The vapour condensing apparatus illustrated in these drawings is directed towards an apparatus which employs, in parallel, two condensing assemblies 1 although it is to be understood that, depending upon the pressurized gas throughput, only one or more than two assemblies can be employed. For ease of understanding, similar reference numerals have been used to identify identical component parts in the drawings.
Each assembly 1 has a top end and bottom end and is constructed from an inner tubular section 2 and an outer tubular section 3. Preferably, inner section 2 is coaxial with tubular section 3 and is held in spaced relationship therefrom by any suitable means such as radially spaced apart spacing ribs 5.
With particular reference to FIGS. 1 and 3, it will be seen that tubular section 2 along its substantial length of assembly 1 defines an internal or first passageway 6. An enveloping outer or second passageway which is annular in cross section is defined between tubular sections 2 and 3. This second passageway 7 may in fact be composed of a multiplicity of annularly arranged longitudinal chambers which are separated by spacing rib 5 as best seen in FIG. 3.
Assembly 1 is preferably positioned in an inclined position as illustrated in FIG. 1. As seen in the cut-away of this drawing, at its bottom end, inner tubular section 2 by means of curved elbow 15 is caused to extend through and outwardly of outer tube section 3. In a like manner, elbow arrangement 14 connected to inner tubular section at its top end similarly passes through and extends outwardly from tubular section 3 at 17. Elbow components 14 and 15 effectively are extensions of inner tubular section 2 but are sealed off from the second passageway 7 where they extend through tubular section 3 at points 16 and 17. Elbow 15 is coupled to manifold 18 which is in communication with header 19. As will be apparent, header 19 can function as a common distribution unit where two or more assemblies 1 are arranged in parallel as discussed in greater detail hereinbelow with regard to pressurized gas header 9. Suffice it to say, for each given assembly 1, a cooling fluid such as a refrigerant, air, water or the like can be introduced into the assembly via supply pipe 20, header 19, manifold 18 and elbow 15 at its bottom end and discharged at the top end through elbow arrangement 14. It will also be appreciated that the cooling fluid which passes internally of assembly 1 through tubular section 2 can be reversed in the sense that it enters assembly 1 via elblow 14 and is discharged therefrom at its opposite end via elbow 15. Where ambient air is employed as the cooling fluid, for example, a suitable air fan (not shown) can be connected to supply pipe 20 to draw or force air through supply tube 2.
The lower or "hot" end of assembly 1 and more particularly outer tube section 3, is connected to an inlet manifold 8 as best seen in FIGS. 1, 2 and 4. In an application where two or more assemblies 1 are arranged in parallel as illustrated, each inlet manifold 8 is connected to and communicates with an inlet header 9 which in turn communicates with supply pipe 12 which itself is connected downstream of a compressor for the continuous passage of compressed gas therethrough (not shown).
In a somewhat similar manner, the top or "cold" end of assembly 1 and more particularly tube section 3 is connected to a compressed gas outlet manifold 10 which communicates therewith and with outlet header 11. Compressed gas discharge pipe 13 is attached to and communicates with header 11. Discharge pipe 13 is in turn connected to an ongoing conduit (not shown).
As best seen in FIG. 1, a supply of compressed gas at an elevated temperature can be introduced internally of outer tubular section 3 via supply pipe 12, inlet header 9 and inlet manifold 8 and at its other end discharged via outlet manifold 10, outlet header 11 and discharge pipe 13. Outer tubular section 3 in the embodiment illustrated functions as a heat exchanger between the pressurized gas passing therethrough and the ambient air functioning as the cooling fluid.

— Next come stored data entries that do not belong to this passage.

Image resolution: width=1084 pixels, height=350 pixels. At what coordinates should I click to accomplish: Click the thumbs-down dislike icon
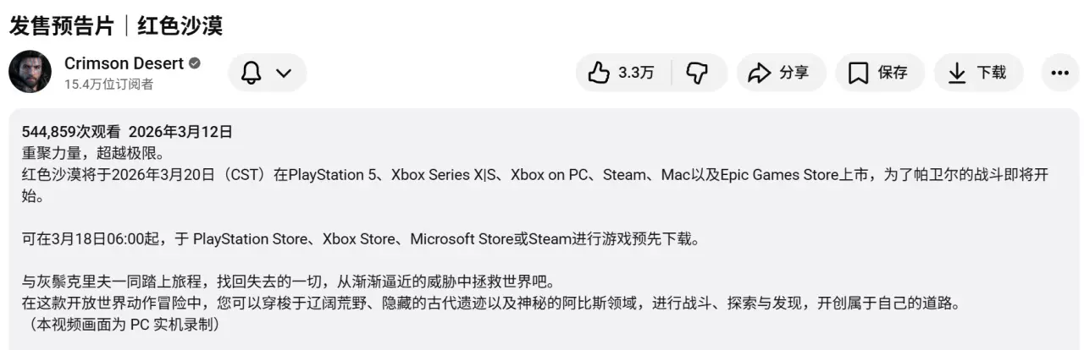[696, 73]
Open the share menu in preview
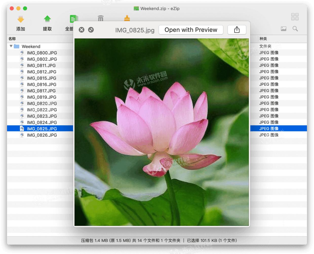 pyautogui.click(x=237, y=30)
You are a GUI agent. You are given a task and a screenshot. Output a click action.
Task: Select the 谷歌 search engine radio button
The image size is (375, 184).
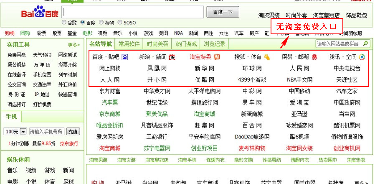[64, 23]

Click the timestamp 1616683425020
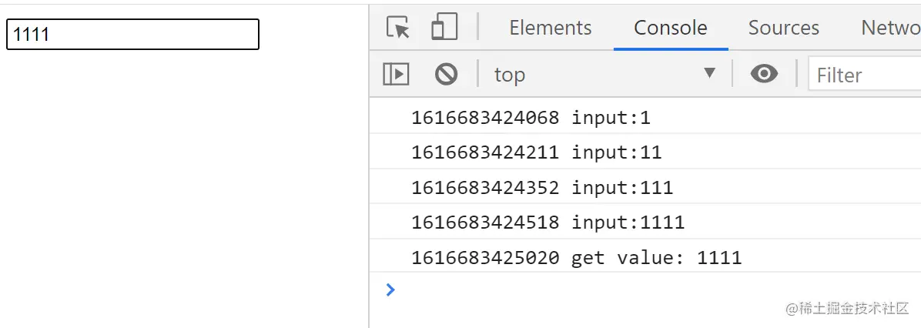pos(485,258)
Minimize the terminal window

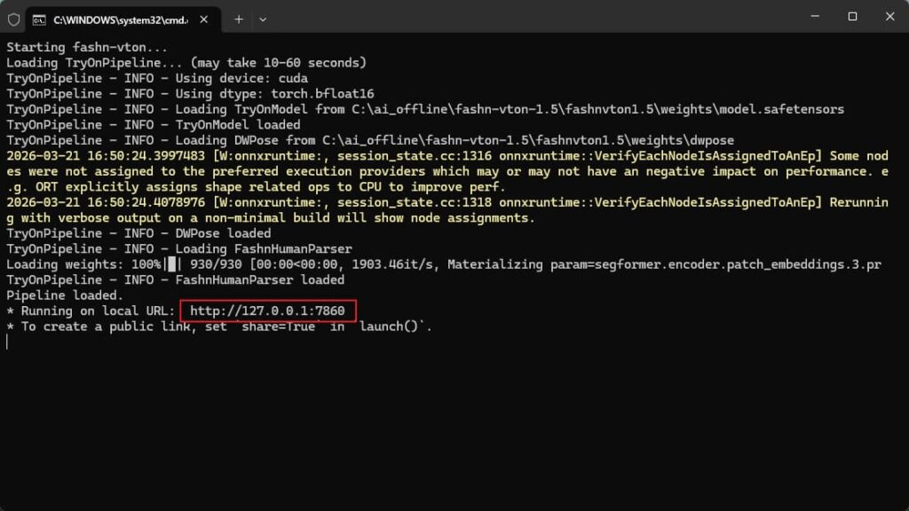click(812, 16)
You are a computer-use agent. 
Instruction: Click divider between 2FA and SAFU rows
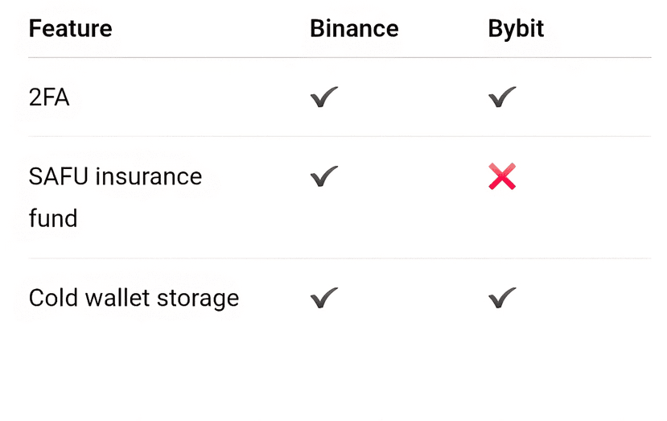pos(340,137)
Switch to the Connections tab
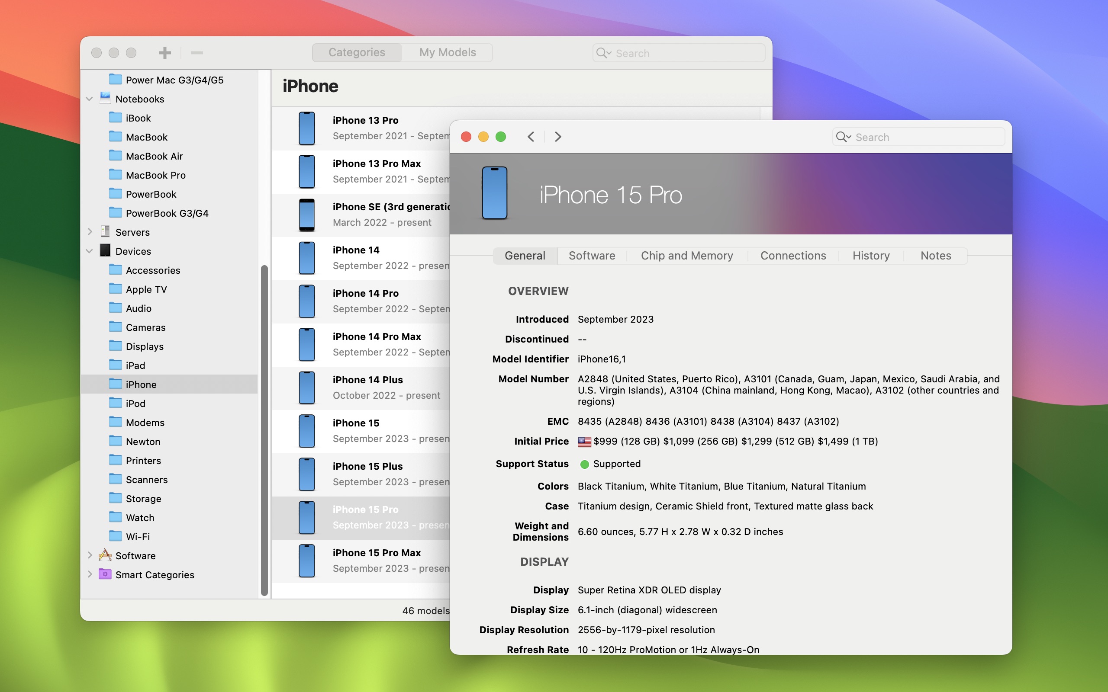The image size is (1108, 692). [793, 255]
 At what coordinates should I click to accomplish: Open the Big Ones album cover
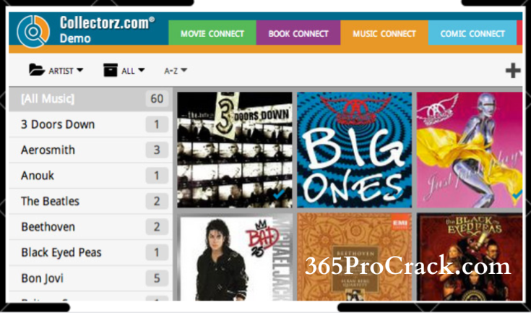pos(354,150)
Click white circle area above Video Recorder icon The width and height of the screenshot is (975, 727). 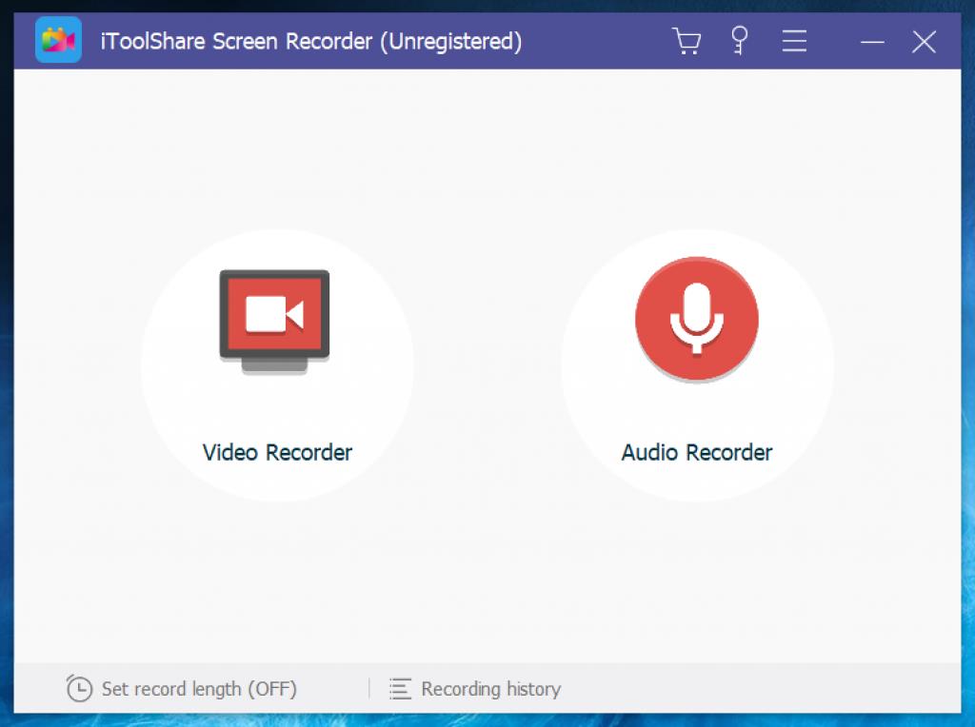pyautogui.click(x=277, y=249)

Heat exchange is further promoted by means of ribs 5 on the exterior surface of tubular section 3. Heat exchange also takes place between the compressed gas flowing through passageway 7 and the cooling fluid, for example air at ambient temperature, passing through passageway 6 of inner tubular section 2. As illustrated, this interior form of heat exchange is further promoted by means of spaced apart longitudinal ribs 5 positioned between inner tubular section 2 and outer tubular section 3.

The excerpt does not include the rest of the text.